> Exercise requirements:
Only these lines, please: the first one of the records through the one containing "This screenshot has width=1024, height=506.", retyped exactly, both ends included and pictures omitted.

> Provided material:
· · ·

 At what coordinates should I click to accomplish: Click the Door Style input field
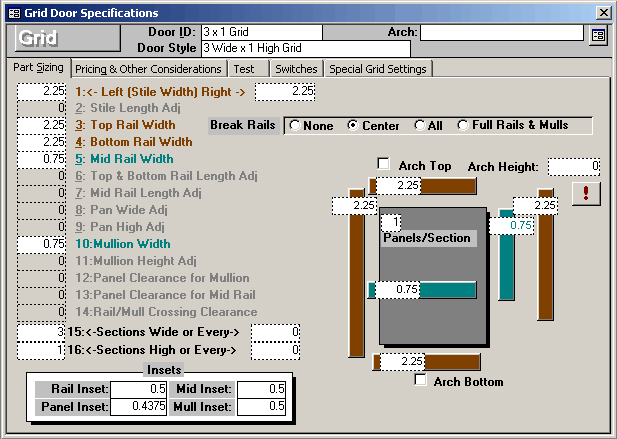(305, 48)
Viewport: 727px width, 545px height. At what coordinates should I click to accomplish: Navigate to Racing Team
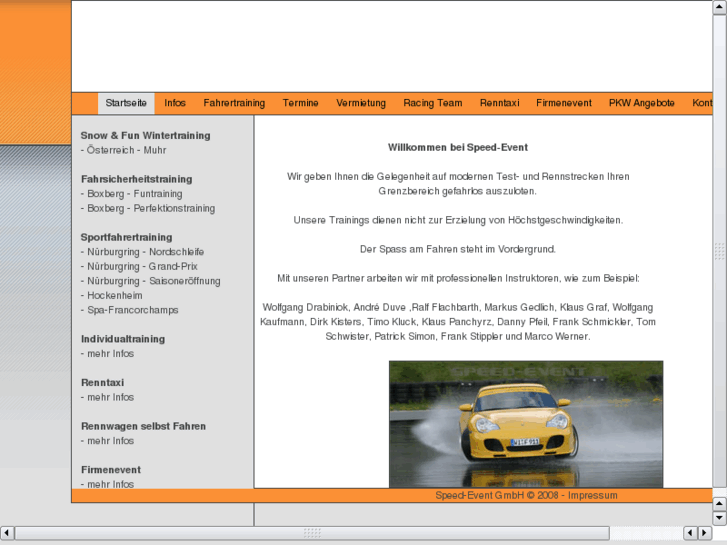click(433, 103)
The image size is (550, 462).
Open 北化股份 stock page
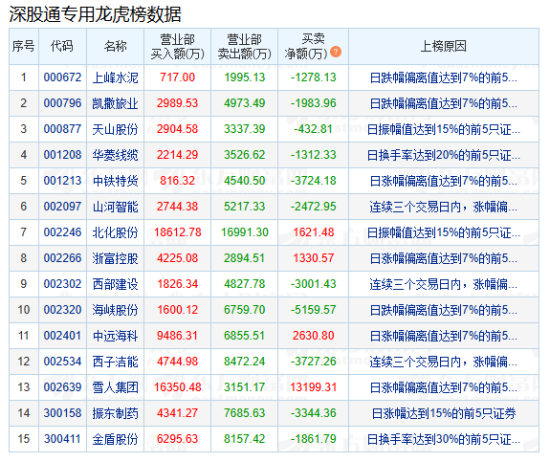[x=115, y=233]
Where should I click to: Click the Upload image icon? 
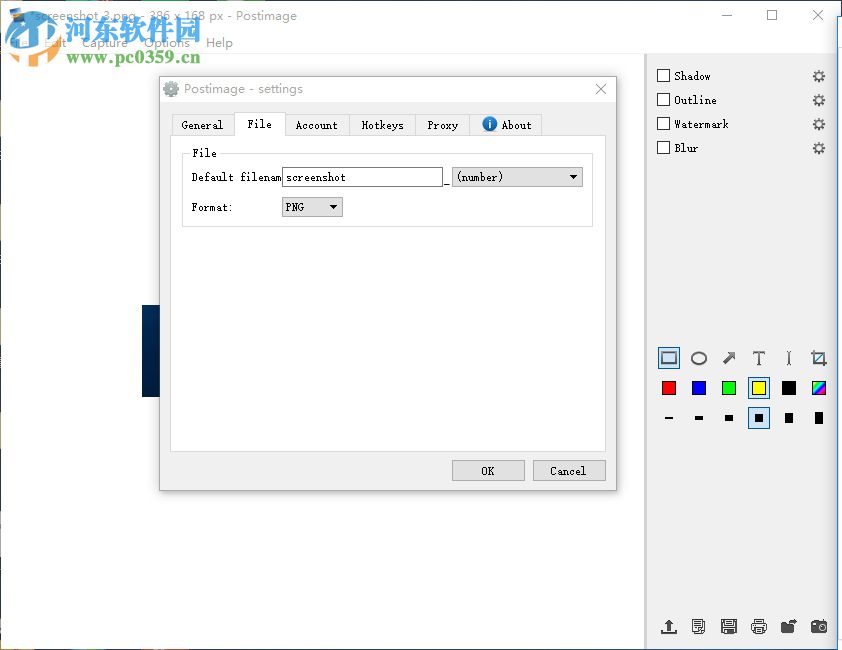[669, 627]
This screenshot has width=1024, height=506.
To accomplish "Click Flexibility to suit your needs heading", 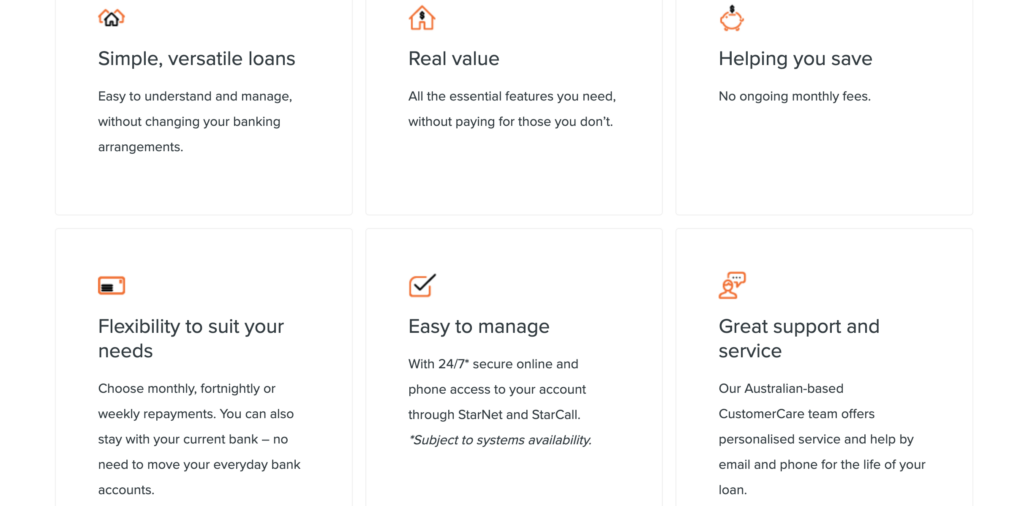I will pyautogui.click(x=191, y=338).
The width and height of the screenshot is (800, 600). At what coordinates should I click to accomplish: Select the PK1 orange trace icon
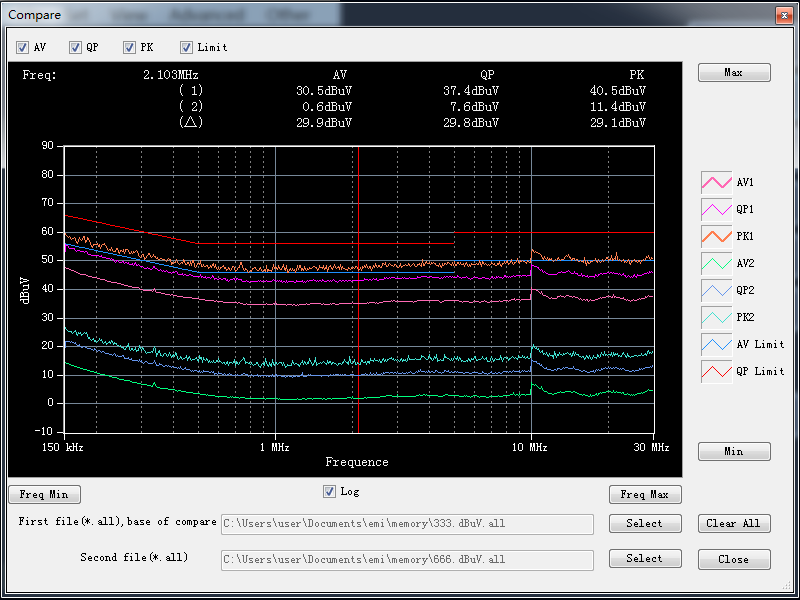716,236
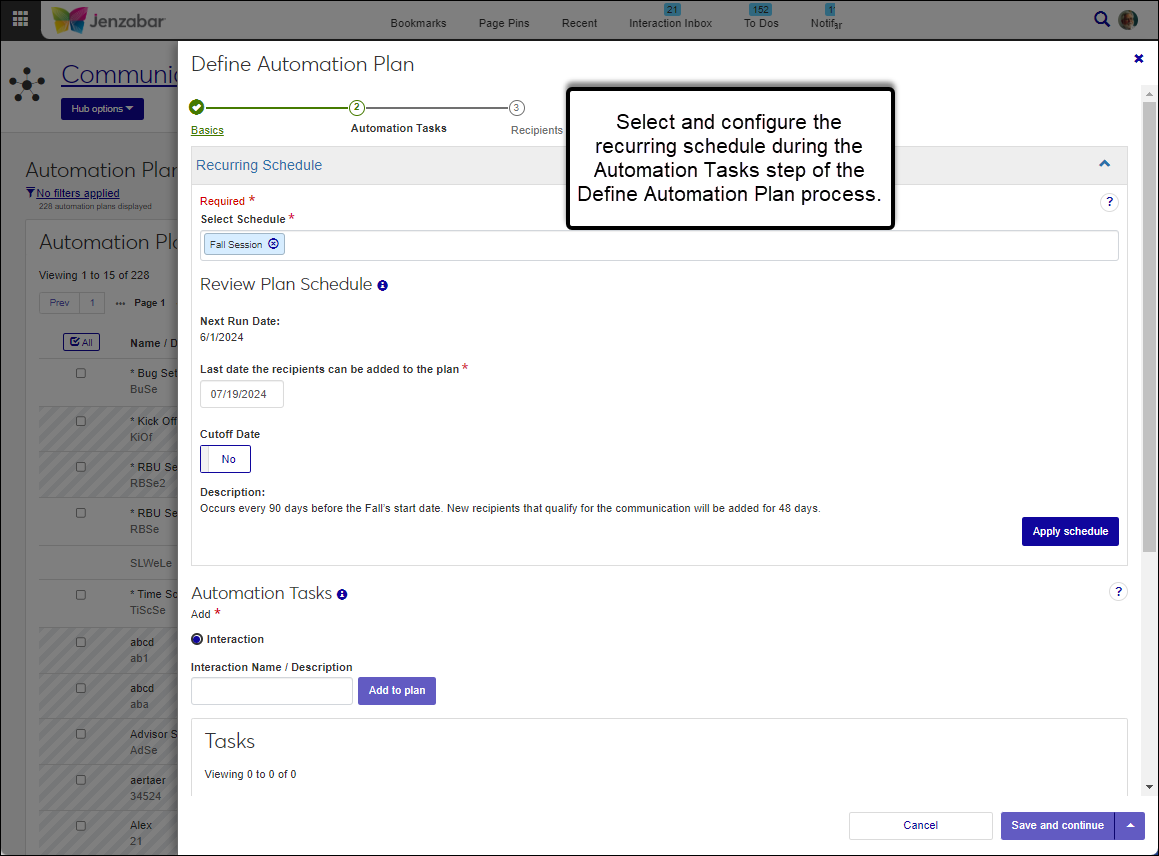The image size is (1159, 856).
Task: Collapse the Recurring Schedule section
Action: coord(1104,164)
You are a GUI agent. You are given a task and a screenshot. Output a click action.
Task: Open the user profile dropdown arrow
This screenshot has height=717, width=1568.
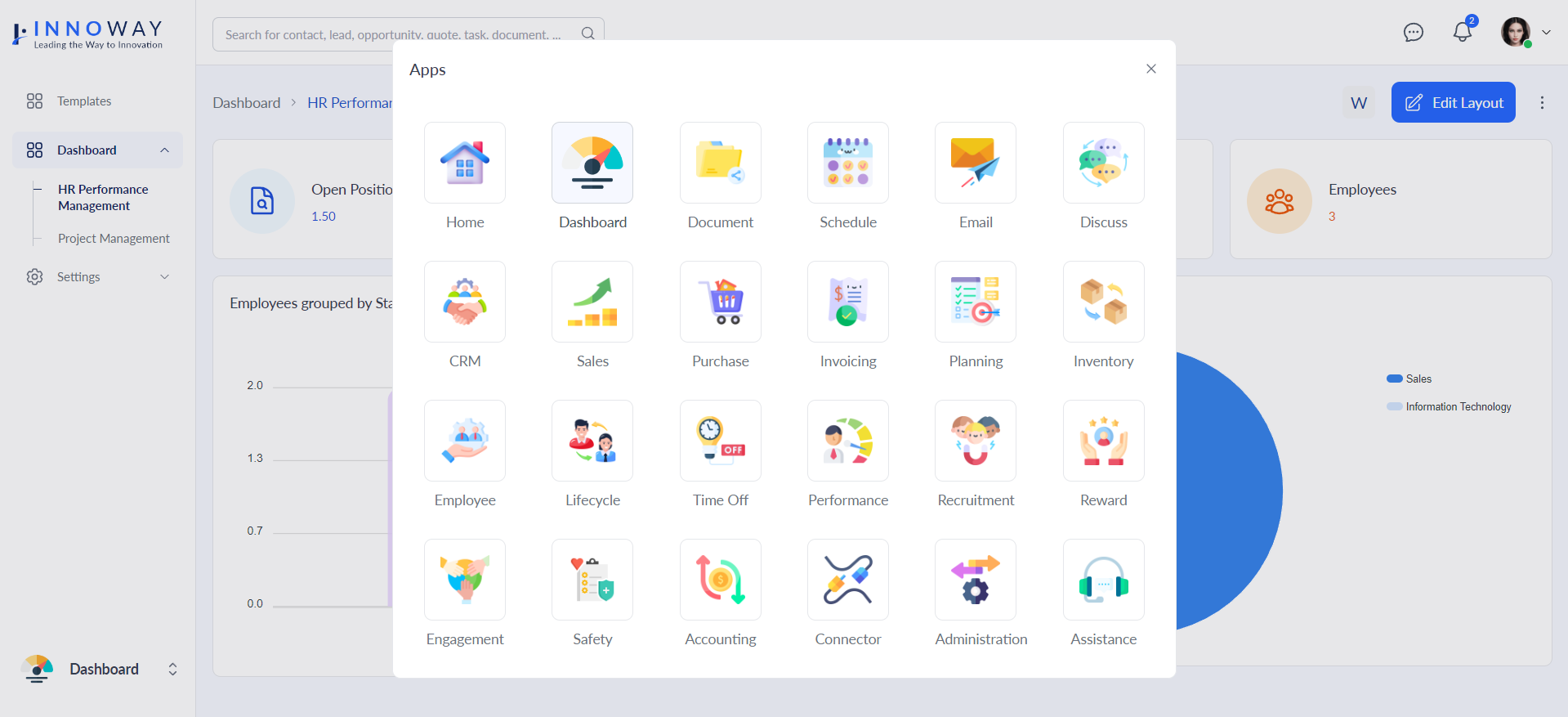coord(1546,33)
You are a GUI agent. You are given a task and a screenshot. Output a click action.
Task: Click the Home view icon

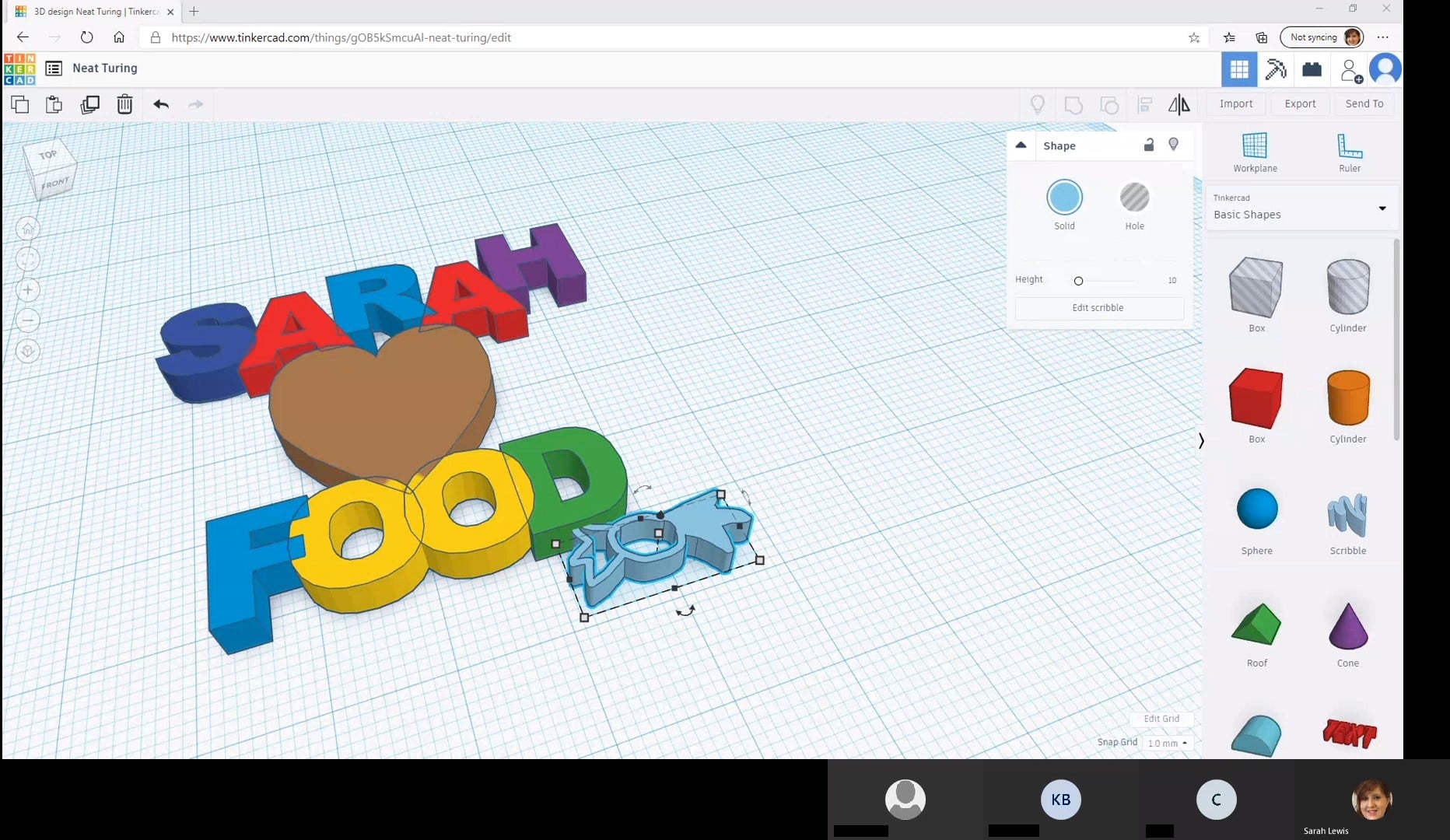(28, 229)
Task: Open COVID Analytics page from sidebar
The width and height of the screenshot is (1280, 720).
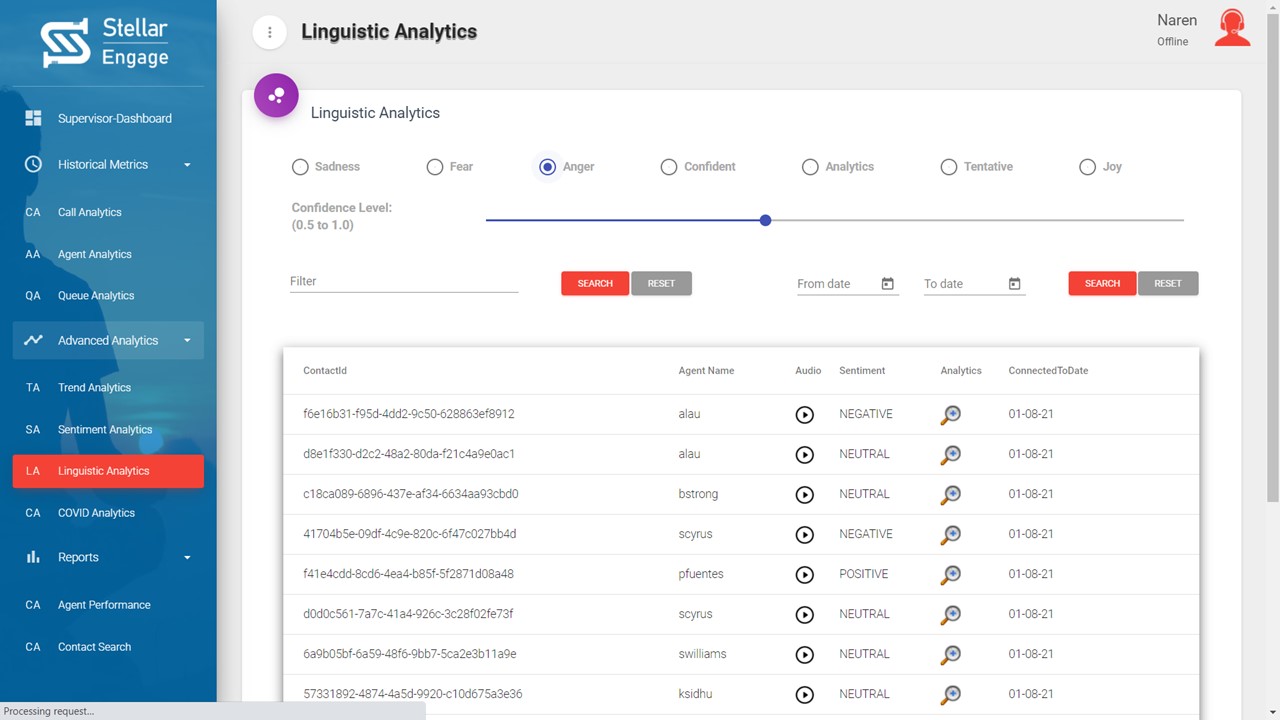Action: (x=96, y=513)

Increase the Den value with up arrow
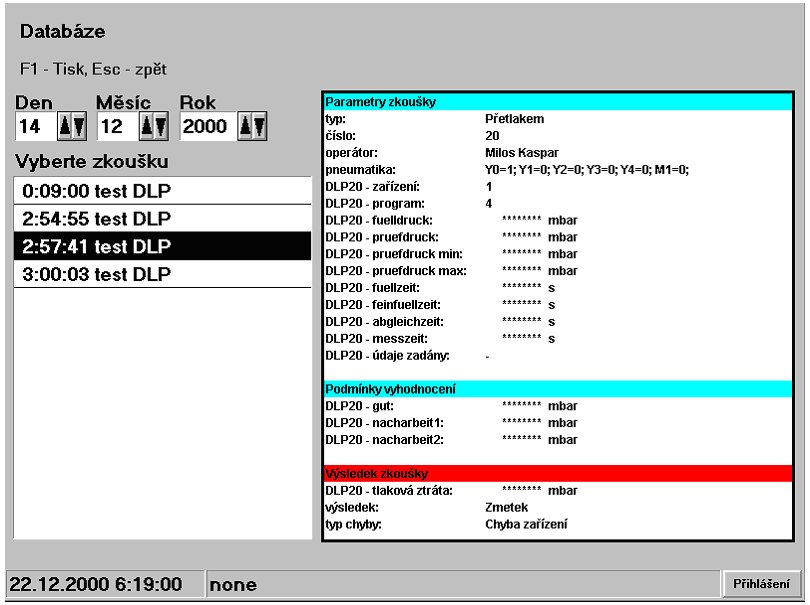[x=67, y=127]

· · ·

> Answer section:
 At what coordinates should I click to accomplish: Click the Door Style input field
(305, 48)
Viewport: 727px width, 545px height. At what coordinates should I click to accomplish: Navigate to Racing Team
click(433, 103)
The image size is (550, 462).
Open 北化股份 stock page
[x=115, y=233]
Where should I click to: Click the Upload image icon? 
[669, 627]
This screenshot has width=1024, height=506.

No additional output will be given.